INSTRUCTIONS FOR THE TASK:
Exactly reproduce the entries, dropping any pictures from your copy.

"""

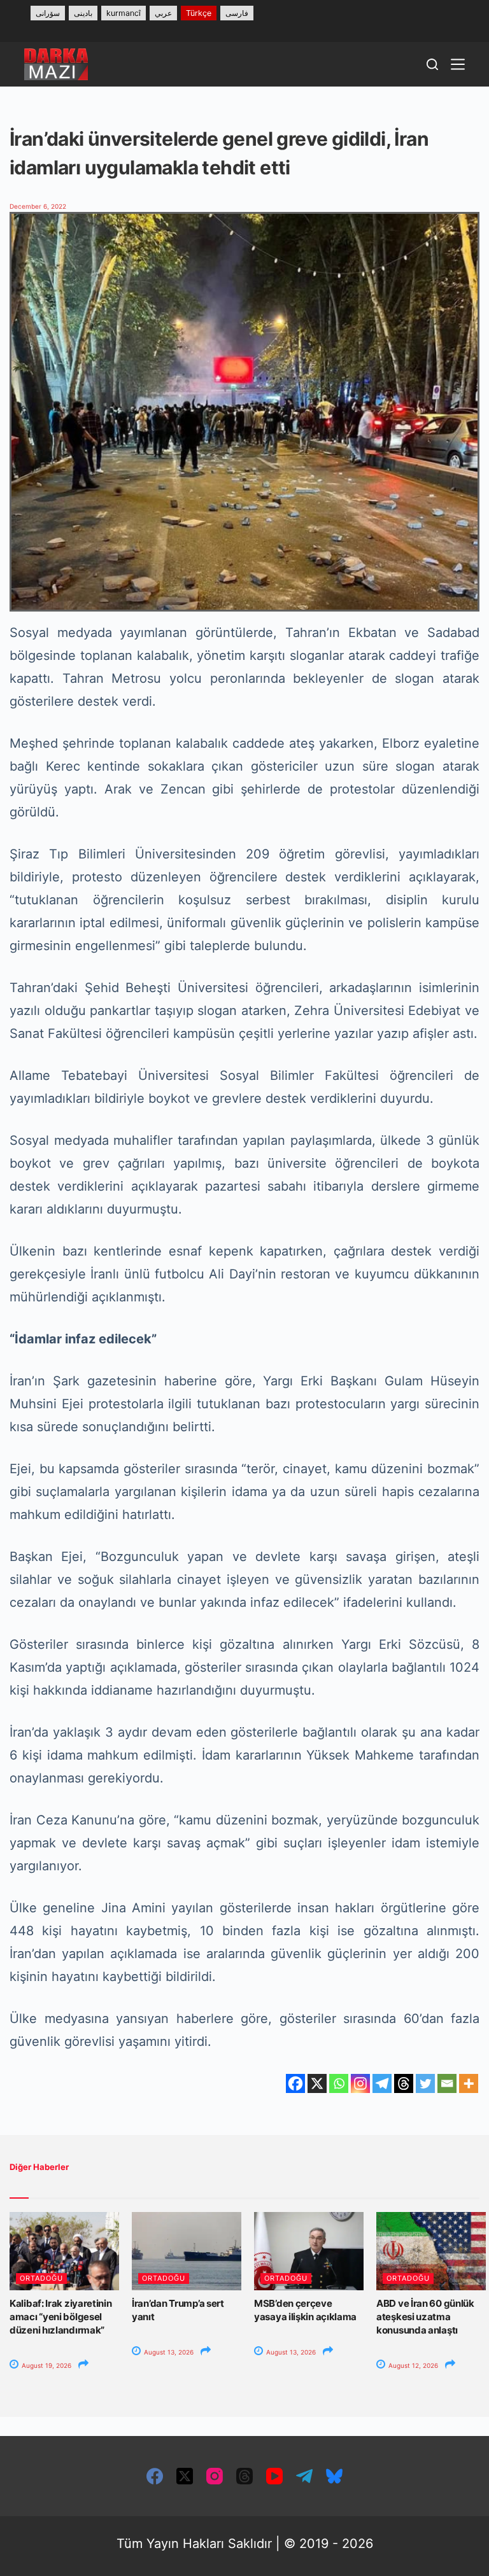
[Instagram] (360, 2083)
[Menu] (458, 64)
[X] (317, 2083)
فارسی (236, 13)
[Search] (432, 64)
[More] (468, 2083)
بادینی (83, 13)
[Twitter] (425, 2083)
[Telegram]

"""

THE COMPLETED TASK:
[Instagram] (360, 2083)
[Menu] (458, 64)
[X] (317, 2083)
فارسی (236, 13)
[Search] (432, 64)
[More] (468, 2083)
بادینی (83, 13)
[Twitter] (425, 2083)
[Telegram]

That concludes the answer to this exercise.